Système d’exploitation temps-réel, faible empreinte, portable et préemptif dont le code source est ouvert, sous licence MIT

  • Versions commerciales :
    • OpenRTOS™ : ajout de services (pile TCP/IP, gestion USB, …)
    • SafeRTOS™ : version certifiée pour utilisation dans des applications critiques (dans le domaine médical par ex.)

En 2017, Amazon fait l’acquisition de l’équipe et développe une version spécifique de FreeRTOS, Amazon FreeRTOS incluant les librairies facilitant l’intégration au Cloud Amazon AWS.

Il s’agit d’un système minimaliste, l’image binaire du noyau fait entre 4 Ko et 9 Ko ce qui le rend principalement destiné à être utilisé avec des microcontrôleurs ayant des performances modestes et une quantité mémoire limitée (32 – 256 Ko de Flash)

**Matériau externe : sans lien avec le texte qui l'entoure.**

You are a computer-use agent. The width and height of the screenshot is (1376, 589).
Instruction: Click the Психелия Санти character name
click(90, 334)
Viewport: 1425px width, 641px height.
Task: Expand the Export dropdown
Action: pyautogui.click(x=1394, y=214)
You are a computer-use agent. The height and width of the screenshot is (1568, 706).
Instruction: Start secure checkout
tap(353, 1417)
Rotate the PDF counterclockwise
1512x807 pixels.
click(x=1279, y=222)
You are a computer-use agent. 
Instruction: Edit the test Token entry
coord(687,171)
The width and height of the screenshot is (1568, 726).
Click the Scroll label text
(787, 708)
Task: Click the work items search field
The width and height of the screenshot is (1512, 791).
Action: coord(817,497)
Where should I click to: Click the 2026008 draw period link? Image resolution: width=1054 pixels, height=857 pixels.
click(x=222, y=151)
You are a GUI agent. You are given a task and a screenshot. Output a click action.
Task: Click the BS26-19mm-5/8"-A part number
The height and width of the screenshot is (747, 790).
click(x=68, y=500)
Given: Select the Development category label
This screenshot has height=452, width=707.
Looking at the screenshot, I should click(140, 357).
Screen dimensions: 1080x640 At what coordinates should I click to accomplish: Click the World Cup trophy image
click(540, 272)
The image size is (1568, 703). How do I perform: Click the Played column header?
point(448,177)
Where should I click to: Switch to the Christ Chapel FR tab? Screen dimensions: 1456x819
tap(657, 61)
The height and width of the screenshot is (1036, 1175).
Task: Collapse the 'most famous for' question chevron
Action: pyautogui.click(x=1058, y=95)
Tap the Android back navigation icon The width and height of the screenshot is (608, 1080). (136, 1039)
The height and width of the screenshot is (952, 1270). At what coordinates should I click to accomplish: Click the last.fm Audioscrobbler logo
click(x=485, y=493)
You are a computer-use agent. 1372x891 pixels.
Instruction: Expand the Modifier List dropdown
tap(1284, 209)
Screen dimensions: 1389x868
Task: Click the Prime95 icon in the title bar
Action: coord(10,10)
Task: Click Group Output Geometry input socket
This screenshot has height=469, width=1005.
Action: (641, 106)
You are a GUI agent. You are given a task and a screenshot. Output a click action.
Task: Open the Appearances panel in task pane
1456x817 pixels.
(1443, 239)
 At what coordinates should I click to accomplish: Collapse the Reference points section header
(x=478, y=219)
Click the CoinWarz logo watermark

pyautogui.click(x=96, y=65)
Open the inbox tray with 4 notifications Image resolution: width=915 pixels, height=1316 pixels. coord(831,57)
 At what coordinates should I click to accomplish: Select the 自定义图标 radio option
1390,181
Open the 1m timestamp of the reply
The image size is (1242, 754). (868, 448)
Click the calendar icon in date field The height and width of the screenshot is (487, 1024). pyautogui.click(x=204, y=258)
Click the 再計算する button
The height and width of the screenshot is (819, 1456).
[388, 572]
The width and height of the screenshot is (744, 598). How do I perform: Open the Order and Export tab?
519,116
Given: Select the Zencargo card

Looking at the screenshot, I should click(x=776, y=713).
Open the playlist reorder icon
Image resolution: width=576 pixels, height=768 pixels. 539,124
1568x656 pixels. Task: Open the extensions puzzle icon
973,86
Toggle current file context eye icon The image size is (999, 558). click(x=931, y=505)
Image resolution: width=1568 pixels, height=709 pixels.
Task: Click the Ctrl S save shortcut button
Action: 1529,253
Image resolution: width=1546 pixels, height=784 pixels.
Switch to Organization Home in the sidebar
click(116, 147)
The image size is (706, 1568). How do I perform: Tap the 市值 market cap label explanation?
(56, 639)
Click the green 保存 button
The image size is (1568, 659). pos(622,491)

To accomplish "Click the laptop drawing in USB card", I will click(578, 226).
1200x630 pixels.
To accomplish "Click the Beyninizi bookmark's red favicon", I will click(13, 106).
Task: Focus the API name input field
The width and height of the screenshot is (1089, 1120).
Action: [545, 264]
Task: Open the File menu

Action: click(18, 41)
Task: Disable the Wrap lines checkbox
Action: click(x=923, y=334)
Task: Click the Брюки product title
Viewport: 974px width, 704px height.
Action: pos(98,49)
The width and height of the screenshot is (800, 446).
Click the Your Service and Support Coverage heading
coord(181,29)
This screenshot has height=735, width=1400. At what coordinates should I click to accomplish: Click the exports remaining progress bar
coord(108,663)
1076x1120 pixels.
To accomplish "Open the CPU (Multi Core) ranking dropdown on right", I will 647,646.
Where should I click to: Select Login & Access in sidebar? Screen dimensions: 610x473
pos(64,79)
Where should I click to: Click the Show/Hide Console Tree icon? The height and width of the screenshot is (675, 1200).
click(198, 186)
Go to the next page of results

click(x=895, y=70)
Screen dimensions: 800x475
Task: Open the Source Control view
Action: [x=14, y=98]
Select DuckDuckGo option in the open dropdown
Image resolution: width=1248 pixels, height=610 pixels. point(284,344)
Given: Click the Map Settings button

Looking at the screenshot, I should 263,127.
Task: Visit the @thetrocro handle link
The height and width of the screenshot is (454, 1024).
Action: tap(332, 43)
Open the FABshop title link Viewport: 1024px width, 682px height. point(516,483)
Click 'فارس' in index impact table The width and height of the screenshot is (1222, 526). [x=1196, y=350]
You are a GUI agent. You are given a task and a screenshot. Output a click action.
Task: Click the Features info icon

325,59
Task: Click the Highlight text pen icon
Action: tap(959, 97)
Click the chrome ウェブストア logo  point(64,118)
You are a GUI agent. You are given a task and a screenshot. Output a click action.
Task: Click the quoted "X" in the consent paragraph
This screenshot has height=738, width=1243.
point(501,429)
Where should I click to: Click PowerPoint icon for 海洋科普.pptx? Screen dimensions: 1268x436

FreeRTOS implémente les composants noyau de base :

  • Ordonnanceur / répartiteur
  • Objets noyaux : tâches, objets de synchronisation et de communication
  • Services : gestion des interruptions et de la mémoire
  • API spécifique, non standardisée

FreeRTOS utilise un ordonnancement « round-robin » avec priorités

  • Les priorités sont définies de manière statique au moment de la conception
  • Le nombre de niveaux de priorités supportés est configurable
  • La valeur du quantum (Tick) est configurable
RTOS

Les ISR sont des sections de code exécutées par le micro-contrôleur et non par FreeRTOS. Ce qui amène à des comportements inattendus du noyau. Pour cette raison, il est nécessaire de réduire au maximum le temps d’exécution d’une ISR. FreeRTOS fournit des méthodes servant à la gestion des interruptions et peut également lancer des interruptions par appel à une instruction matérielle.

La structure minimale du code source de FreeRTOS est contenue dans deux fichiers C qui sont communs à l’ensemble des portages de FreeRTOS (port sur une autre architecture processeur). Ces deux fichiers sont

  • tasks.c : scheduler, traitement des tâches, …
  • list.c : liste de tâches ayant les propriétés ready, les mêmes niveau de priorité, …

En plus de ces deux fichiers, nous pouvons associer :

  • queue.c : permet les services de queues et de semaphore (quasiment toujours nécessaires)
  • timers.c : permet la fonctionnalité de timer software. A utiliser uniquement si l’utilisation de timers softwares sont nécessaires.
  • event_groups.c : procure la fonctionnalité d’évenements de groupe. A utiliser uniquement si l’utilisation des évenements de groupes sont nécessaires
  • croutine.c implémente la fonctionnalité de co-routine pour FreeRTOS. Prévu au départ pour les microcontroleurs à très faibles capacités, son utilisation n’est plus d’actualité.